### Dataset excerpts
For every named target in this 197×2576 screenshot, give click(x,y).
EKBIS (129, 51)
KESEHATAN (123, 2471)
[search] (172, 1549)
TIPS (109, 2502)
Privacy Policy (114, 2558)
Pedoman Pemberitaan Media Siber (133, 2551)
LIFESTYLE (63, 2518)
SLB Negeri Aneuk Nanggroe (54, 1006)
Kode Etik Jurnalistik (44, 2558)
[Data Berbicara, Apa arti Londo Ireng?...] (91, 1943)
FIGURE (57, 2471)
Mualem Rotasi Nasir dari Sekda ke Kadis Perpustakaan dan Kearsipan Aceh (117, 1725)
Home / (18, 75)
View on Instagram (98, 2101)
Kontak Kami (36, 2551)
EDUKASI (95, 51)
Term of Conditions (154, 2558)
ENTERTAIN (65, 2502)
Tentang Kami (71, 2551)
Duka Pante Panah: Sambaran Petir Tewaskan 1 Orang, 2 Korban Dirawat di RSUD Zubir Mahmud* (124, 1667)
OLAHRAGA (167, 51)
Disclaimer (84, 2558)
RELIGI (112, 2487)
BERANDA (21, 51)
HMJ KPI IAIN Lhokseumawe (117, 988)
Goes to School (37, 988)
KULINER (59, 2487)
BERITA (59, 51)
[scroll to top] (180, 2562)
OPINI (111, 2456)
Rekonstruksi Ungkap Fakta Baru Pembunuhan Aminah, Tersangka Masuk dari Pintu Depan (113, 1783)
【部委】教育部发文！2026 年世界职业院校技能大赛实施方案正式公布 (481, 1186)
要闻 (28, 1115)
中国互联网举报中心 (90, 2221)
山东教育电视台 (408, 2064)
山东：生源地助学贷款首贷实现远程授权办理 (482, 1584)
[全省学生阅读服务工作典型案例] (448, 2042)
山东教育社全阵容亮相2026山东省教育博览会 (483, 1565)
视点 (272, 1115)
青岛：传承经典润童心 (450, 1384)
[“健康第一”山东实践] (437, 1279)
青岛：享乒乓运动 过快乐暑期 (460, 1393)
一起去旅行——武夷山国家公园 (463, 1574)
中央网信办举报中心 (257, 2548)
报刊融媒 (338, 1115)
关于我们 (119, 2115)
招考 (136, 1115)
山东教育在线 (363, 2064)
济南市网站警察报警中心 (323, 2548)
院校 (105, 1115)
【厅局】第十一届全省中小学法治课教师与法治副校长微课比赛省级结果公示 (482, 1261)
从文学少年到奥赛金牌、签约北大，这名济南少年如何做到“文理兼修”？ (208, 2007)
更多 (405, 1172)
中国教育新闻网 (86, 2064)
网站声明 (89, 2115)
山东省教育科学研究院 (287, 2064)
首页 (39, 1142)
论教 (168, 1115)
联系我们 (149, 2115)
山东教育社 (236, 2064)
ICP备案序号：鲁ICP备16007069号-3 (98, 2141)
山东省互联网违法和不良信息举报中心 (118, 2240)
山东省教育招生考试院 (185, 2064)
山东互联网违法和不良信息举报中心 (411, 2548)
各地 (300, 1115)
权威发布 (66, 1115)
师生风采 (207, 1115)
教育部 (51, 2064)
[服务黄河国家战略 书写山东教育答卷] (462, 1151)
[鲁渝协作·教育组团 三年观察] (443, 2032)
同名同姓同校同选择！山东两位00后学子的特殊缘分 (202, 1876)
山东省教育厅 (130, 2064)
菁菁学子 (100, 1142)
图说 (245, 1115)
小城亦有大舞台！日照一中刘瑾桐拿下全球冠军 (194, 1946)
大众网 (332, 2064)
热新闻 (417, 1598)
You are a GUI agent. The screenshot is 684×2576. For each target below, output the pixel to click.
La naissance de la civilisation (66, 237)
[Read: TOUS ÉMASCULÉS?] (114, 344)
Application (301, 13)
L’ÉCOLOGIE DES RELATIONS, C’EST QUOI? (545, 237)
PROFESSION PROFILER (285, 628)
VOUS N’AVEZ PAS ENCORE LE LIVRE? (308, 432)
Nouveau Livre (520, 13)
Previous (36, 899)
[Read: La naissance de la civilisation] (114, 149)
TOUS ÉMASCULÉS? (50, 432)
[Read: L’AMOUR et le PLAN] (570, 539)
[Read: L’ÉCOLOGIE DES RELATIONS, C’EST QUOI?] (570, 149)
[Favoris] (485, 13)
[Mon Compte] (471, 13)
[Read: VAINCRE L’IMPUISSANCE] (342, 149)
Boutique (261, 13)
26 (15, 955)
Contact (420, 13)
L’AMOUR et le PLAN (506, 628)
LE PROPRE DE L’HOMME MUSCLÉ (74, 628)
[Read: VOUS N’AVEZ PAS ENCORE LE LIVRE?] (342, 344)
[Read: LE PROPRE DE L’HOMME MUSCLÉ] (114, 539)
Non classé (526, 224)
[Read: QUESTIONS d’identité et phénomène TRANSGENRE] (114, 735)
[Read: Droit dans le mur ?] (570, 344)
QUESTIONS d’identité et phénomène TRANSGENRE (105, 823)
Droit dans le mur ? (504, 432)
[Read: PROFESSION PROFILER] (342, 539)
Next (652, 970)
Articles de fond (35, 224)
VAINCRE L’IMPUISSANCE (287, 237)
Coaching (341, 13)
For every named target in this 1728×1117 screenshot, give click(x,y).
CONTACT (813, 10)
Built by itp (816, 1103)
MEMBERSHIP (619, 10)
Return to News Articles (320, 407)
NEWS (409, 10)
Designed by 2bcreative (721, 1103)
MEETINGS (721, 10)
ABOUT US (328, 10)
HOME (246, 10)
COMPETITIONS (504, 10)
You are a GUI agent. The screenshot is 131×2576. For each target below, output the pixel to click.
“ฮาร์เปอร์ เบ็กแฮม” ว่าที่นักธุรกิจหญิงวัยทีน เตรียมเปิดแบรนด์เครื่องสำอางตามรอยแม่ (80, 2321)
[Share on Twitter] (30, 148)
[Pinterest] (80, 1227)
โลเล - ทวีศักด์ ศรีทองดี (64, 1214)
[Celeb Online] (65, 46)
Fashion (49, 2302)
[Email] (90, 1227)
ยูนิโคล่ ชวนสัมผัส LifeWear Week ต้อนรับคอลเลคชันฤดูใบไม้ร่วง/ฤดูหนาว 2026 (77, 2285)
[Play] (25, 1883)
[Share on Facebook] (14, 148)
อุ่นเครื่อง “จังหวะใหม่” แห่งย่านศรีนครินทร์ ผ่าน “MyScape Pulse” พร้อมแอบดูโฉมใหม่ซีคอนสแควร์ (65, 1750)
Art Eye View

### Problem to solve
Please give back the records exactly as written, beginning at the first line and including the line that holds "Rekonstruksi Ungkap Fakta" as the last.

### Result of this task
For every named target in this 197×2576 screenshot, give click(x,y).
EKBIS (129, 51)
KESEHATAN (123, 2471)
[search] (172, 1549)
TIPS (109, 2502)
Privacy Policy (114, 2558)
Pedoman Pemberitaan Media Siber (133, 2551)
LIFESTYLE (63, 2518)
SLB Negeri Aneuk Nanggroe (54, 1006)
Kode Etik Jurnalistik (44, 2558)
[Data Berbicara, Apa arti Londo Ireng?...] (91, 1943)
FIGURE (57, 2471)
Mualem Rotasi Nasir dari Sekda ke Kadis Perpustakaan dan Kearsipan Aceh (117, 1725)
Home / (18, 75)
View on Instagram (98, 2101)
Kontak Kami (36, 2551)
EDUKASI (95, 51)
Term of Conditions (154, 2558)
ENTERTAIN (65, 2502)
Tentang Kami (71, 2551)
Duka Pante Panah: Sambaran Petir Tewaskan 1 Orang, 2 Korban Dirawat di RSUD Zubir Mahmud* (124, 1667)
OLAHRAGA (167, 51)
Disclaimer (84, 2558)
RELIGI (112, 2487)
BERANDA (21, 51)
HMJ KPI IAIN Lhokseumawe (117, 988)
Goes to School (37, 988)
KULINER (59, 2487)
BERITA (59, 51)
[scroll to top] (180, 2562)
OPINI (111, 2456)
Rekonstruksi Ungkap Fakta Baru Pembunuhan Aminah, Tersangka Masuk dari Pintu Depan (113, 1783)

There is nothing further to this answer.